(Stored items from a collection)
BEGIN

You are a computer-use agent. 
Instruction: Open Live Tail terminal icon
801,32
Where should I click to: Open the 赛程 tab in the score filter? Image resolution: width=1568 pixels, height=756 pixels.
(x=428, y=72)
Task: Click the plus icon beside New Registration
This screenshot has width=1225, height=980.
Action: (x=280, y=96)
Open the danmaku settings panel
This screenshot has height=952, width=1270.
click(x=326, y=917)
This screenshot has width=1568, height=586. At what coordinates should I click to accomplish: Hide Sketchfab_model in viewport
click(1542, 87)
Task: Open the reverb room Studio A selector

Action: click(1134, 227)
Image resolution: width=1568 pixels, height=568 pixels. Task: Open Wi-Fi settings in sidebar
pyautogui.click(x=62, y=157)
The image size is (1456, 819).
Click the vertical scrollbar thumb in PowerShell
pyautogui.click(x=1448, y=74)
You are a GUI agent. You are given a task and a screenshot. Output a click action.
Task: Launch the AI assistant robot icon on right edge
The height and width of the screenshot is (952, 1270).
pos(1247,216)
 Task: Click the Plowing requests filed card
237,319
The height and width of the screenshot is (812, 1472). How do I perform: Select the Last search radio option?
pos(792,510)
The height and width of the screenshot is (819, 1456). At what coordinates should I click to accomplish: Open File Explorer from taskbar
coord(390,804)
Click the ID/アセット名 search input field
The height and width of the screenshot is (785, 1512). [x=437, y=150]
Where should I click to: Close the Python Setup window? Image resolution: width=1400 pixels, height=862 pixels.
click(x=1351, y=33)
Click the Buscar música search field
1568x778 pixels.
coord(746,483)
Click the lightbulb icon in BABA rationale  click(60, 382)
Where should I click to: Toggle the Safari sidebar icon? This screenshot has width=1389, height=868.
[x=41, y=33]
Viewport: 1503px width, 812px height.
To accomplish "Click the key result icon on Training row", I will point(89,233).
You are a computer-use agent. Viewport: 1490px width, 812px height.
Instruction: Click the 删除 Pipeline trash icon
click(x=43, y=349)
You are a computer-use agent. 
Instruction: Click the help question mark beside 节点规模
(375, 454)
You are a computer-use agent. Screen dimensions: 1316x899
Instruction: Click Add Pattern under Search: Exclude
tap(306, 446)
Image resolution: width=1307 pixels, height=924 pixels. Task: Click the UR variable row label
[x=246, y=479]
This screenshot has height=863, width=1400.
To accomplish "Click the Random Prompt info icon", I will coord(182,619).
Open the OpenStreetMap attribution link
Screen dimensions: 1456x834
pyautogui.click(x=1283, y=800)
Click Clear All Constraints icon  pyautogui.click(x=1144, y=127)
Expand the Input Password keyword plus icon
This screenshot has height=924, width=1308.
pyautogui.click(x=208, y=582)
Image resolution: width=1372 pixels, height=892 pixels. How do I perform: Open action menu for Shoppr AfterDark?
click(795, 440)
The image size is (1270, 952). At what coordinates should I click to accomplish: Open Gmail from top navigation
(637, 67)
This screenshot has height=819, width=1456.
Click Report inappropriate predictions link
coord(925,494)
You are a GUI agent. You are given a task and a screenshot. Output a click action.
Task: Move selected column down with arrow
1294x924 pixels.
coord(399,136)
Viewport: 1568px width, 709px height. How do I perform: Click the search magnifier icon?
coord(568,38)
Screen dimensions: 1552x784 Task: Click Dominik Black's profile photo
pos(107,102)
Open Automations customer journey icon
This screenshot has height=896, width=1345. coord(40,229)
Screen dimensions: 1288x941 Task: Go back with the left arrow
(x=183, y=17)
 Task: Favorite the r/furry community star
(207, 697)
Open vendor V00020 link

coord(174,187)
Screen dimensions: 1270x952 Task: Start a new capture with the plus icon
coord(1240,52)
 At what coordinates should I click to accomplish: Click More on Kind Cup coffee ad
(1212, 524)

END

YOUR INSTRUCTIONS:
Only a number is needed here: the count of lines above that hold the string "computer".

RESPONSE TO THIS TASK:
4